Disruptor. I love that word but I think it is often misunderstood. Some might define it as simply someone who shakes it up and does things differently. I believe it is much more. In a business context, I believe a Disruptor first identifies opportunities that the existing Market fails to see and capitalizes on that opportunity to create and execute a game-changing concept. Great examples of this in today’s world include Apple, Google, Uber, Door Dash, Amazon, and so many other great companies both large and small. In each case, the company identified an opportunity that the current marketplace did not see and created a paradigm shift that in hindsight we might say was so simple. “Why didn’t I think of that?” Take Door Dash. From the outside looking in, it is a simple concept. Deliver food to homes, hotels, and offices. Up until these home delivery services, you were limited in the menu to Pizza, Chinese, and Pizza. It was a thoroughly boring experience. The founders of Door Dash identified the opportunity and analyzed the possibilities. Bad food, Bad service, and Limited menu. When you look at it that way, it seems obvious. Offer good food, good service, and an expansive menu. In addition, they used technology to kick it up with automated payment and tracking systems. They are truly the definition of a disruptor. At Paragon, we have lunch together every Friday, delivered by Door Dash. We get to choose from dozens of restaurants and save time since we don’t have to leave the office. That leaves more time for bonding and storytelling. It is a highlight of my week.
In our industry, we see examples of disruptors all the time. The companies that get all the press like Sheetz, Wawa, QT and Kwik Trip are wonderful examples of companies that continue to reinvent themselves through this disruptive process. But I am not going to talk about the big guys. At Paragon, we get the opportunity to work with hundreds of companies both big and small. We often get customers that are building their first store. I love to work with these smaller companies where everything is questioned. I have learned over the years to listen when ideas are thrown out by these entrepreneurs as they challenge the status quo. They are not constrained by what we have always done because, frankly, they don’t know what we have always done. I used to think this was a weakness but I have come to realize that this is one of their greatest potential strengths. My council now is to not try to imitate those big guys but to be yourself and be different. Be a disruptor. It is the single greatest weapon in your arsenal. We are challenged to interpret the uniqueness of each of these entrepreneurs and reflect that uniqueness in their design. What a wonderful challenge.
In the past couple of years, we have worked with our clients on urban markets, rural grocery stores, boutique markets, bakeries, casinos, country-western bars, meat markets, drive-thru markets, smokehouses, liquor stores, proprietary foodservice, travel plazas’ gift shops, commissaries, and hundreds of new concept Convenience Markets.

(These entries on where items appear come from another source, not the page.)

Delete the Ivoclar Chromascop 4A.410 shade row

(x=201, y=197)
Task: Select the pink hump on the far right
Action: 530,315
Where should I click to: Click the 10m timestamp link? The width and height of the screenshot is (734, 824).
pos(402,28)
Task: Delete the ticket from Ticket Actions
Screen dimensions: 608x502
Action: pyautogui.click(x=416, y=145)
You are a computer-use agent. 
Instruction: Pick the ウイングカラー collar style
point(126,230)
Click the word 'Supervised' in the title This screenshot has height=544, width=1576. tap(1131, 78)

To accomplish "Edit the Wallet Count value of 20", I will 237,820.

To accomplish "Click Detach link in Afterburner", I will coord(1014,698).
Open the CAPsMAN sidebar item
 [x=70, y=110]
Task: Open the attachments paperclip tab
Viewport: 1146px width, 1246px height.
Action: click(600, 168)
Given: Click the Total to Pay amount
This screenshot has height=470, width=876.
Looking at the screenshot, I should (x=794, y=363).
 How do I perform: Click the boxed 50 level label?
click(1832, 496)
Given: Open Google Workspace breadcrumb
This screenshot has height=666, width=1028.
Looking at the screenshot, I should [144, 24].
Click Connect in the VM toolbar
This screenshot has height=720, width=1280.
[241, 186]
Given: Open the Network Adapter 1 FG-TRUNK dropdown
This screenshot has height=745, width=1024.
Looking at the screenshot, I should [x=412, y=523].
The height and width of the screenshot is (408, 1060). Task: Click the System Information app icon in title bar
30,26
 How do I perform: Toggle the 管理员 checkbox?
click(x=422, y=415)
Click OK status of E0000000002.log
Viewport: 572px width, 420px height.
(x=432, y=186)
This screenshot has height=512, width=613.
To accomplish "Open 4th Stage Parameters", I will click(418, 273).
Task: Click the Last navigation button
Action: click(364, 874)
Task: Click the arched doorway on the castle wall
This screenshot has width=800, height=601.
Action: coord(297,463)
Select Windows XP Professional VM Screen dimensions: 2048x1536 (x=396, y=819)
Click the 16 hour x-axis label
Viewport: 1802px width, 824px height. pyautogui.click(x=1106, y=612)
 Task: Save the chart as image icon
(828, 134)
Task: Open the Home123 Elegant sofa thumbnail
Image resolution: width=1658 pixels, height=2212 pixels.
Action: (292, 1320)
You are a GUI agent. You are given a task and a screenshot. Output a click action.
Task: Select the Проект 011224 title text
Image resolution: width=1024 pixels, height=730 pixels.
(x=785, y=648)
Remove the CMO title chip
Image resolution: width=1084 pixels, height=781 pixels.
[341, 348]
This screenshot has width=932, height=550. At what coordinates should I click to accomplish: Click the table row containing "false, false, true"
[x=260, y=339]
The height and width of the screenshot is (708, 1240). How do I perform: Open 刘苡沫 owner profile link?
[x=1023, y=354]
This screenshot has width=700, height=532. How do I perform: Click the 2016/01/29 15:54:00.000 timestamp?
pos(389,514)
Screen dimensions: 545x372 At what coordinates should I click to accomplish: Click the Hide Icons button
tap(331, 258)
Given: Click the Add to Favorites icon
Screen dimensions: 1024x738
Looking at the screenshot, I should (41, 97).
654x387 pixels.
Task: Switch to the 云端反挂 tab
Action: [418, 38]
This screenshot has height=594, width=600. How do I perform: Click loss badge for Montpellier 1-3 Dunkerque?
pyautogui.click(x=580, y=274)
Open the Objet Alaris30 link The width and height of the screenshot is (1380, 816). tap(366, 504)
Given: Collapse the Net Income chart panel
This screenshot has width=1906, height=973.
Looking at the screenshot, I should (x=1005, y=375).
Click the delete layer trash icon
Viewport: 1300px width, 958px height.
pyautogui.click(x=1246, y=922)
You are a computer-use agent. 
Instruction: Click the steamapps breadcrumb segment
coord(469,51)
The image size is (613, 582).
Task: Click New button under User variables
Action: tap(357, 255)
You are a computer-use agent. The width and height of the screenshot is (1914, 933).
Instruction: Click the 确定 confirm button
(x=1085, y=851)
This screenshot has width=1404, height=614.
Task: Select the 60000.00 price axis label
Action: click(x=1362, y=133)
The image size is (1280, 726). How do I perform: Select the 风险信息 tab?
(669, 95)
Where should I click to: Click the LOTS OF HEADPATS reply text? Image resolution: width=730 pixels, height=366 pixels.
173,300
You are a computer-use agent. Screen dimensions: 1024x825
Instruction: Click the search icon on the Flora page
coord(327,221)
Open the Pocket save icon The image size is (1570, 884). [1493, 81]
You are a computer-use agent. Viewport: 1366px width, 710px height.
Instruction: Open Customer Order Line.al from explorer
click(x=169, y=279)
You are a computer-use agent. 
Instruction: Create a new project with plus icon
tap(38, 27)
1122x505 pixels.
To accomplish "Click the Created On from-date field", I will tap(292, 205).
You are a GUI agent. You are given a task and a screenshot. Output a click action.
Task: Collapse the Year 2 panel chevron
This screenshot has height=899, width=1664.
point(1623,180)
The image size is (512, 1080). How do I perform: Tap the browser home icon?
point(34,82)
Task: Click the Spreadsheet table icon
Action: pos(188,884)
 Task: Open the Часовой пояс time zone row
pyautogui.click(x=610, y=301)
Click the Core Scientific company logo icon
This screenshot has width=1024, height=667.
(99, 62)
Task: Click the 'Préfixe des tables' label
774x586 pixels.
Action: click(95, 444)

Each of these projects was completely different in some ways and the same in others. The process and the journey that each of these entrepreneurs took was very similar in which we looked for what was unique and different in each and created their unique vision of what this industry should be through their eyes. The results are a broad range of retail stores that are a reflection of the Disruptor that is the Independent Retailer.
One example of this is a customer that wanted to build a market in an entertainment complex called the Toyota Music Factory. The traditional convenience market just wouldn’t do. Patrons could take food and beverages into the various venues from the restaurants and retailers in the complex. A chef was hired, a unique market was designed and a plan was made to serve the music patrons with great food, great wine, and great service. Cokes, smokes, and Twinkies? I don’t think so. This exciting new concept just opened. Stay tuned for the results but the initial reviews are great. This customer did not constrain herself to the traditional or the ordinary. She envisioned a disruptive solution to a unique opportunity. You can either sit back and see what happens as the world changes around you or you can embrace it and look for those unique opportunities that will give you a competitive edge. The choice is yours. One of my early mentors used to say, “Change is Good, Extreme Change is Extremely Good.” We live in changing times and I believe that the times are Extremely good for the Disruptor.